Large fund managers anticipate that most Russian assets will remain closed off to Western investors, despite a surge of speculative trades wagering on a thaw in relations between Moscow and Washington.
The perceived openness of former U.S. President Donald Trump toward Russia's Vladimir Putin has led to increased interest in Russian financial assets, including the rouble, Kazakhstan's tenge—viewed as a rouble proxy—and bonds issued by major Russian energy companies such as Gazprom and Lukoil.
However, seasoned investors expect a prolonged separation of key segments of Russia's economy from foreign investment rather than a rush back into the market, which has been largely cut off from the global financial system since Russia's invasion of Ukraine in 2022.
"We see maybe some asset swaps," remarked Gunter Deuber, head of research at Austria's Raiffeisen Bank International, one of the few Western banks still operating in Russia. He highlighted the complexity of assets held between Russia and the West, suggesting that asset swaps provide a method to mitigate risk for both sides.
Recently, Putin authorized U.S. hedge fund 683 Capital Partners to acquire securities in Russian companies from specific foreign stakeholders. However, the order also permitted their future sale to two Russian funds, dampening hopes that this would signal an imminent reopening.
Still, there are increasing inquiries from brokers dealing in Russia-related assets. One popular avenue is roubles via non-deliverable forwards (NDFs)—derivatives traded and settled in dollars that help shield investors from sanctions complications, while their value remains tied to Russia's economy.
The rouble has been the top performer among emerging market currencies this year, having strengthened approximately 30% against the dollar. UBS data revealed that hedge funds holding $8.7 billion in rouble NDFs in early March represented the second-largest long position across major currencies, indicating an expectation of further currency strength.
These positions allow traders to capitalize if Russia's markets surge amid a potential rapprochement between Trump and Putin. "Investors can definitely try to get exposure to some end of sanctions without having direct Ukrainian or Russian exposure," noted Anton Hauser, senior fund manager at Erste Asset Management, describing the NDF trade as "very niche."

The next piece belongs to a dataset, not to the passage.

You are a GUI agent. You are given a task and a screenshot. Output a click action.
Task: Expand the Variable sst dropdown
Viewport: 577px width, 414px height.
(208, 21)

However, for the foreseeable future, Erste is unlikely to engage, despite possessing some sanctions-frozen local Russian currency bonds. "It's extremely exotic at the moment," he commented.

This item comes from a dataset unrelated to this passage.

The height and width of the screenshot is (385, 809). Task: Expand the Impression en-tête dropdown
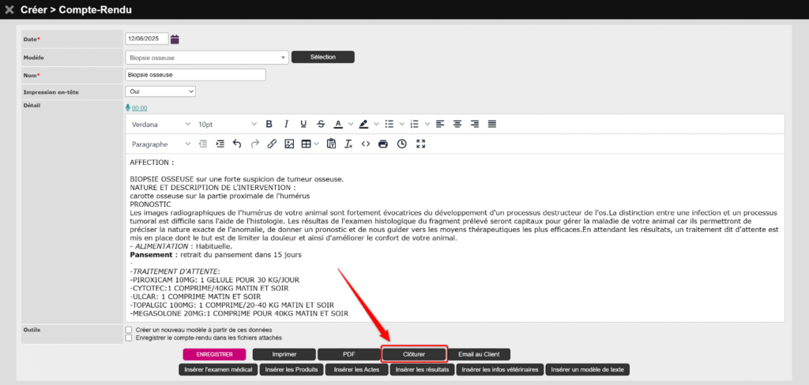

Analysts estimate the average daily volume in rouble NDF trading is between $25 million and $40 million, a small fraction compared to the $2-2.5 billion in daily trading prior to the war.
Interest has also increased in tradable corporate hard-currency bonds issued by Russian firms, such as Gazprom and Lukoil. Yet, poor liquidity means that buyers often demand a discount. "They still pay coupons, but tradability is very, very poor," explained Sergey Dergachev, a portfolio manager at Union Investment Privatfonds.

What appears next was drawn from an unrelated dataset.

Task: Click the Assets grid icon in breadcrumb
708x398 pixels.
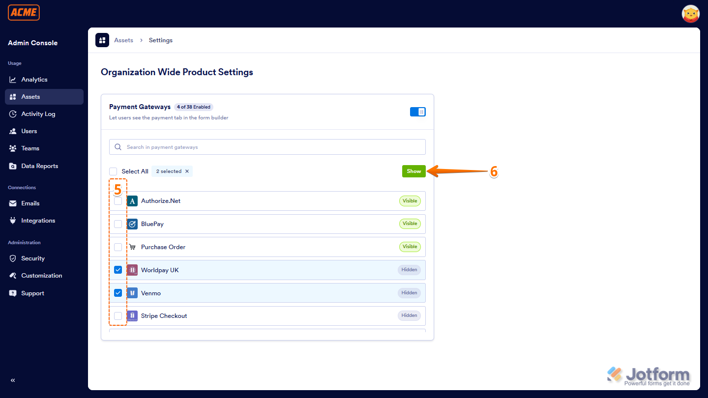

Once a staple of emerging markets, hard-currency debt from Russian corporations—nearly $100 billion outstanding—comprised 4% of indexes in 2022, with international investors holding about a fifth of that, according to JPMorgan.
Proxy trades have gained traction following Trump's return, encompassing sovereign bonds and currencies of Uzbekistan and Kazakhstan, economies closely tied to Russia. Investors have reported that brokers in Central Asian, Middle Eastern, and Latin American nations deemed "friendly" by the Kremlin have ramped up offers for Russian-related trades.
Brokers indicate that U.S. and European distressed asset managers are increasingly interested in Russia's sanctioned rouble-denominated OFZ bonds, even though sanctions against Russia's National Settlement Depository and the Moscow Stock Exchange render direct ownership impossible.
Ararat Mkrtchian, CEO of Armenian broker Sirius Capital, mentioned that yields of around 15% entice interest in domestic government bonds, despite significant losses experienced by many foreign investors due to the sanctions. "There is a desire from foreign capital to return because this is a highly depreciated but high-quality financial asset—if you forget about politics," he stated.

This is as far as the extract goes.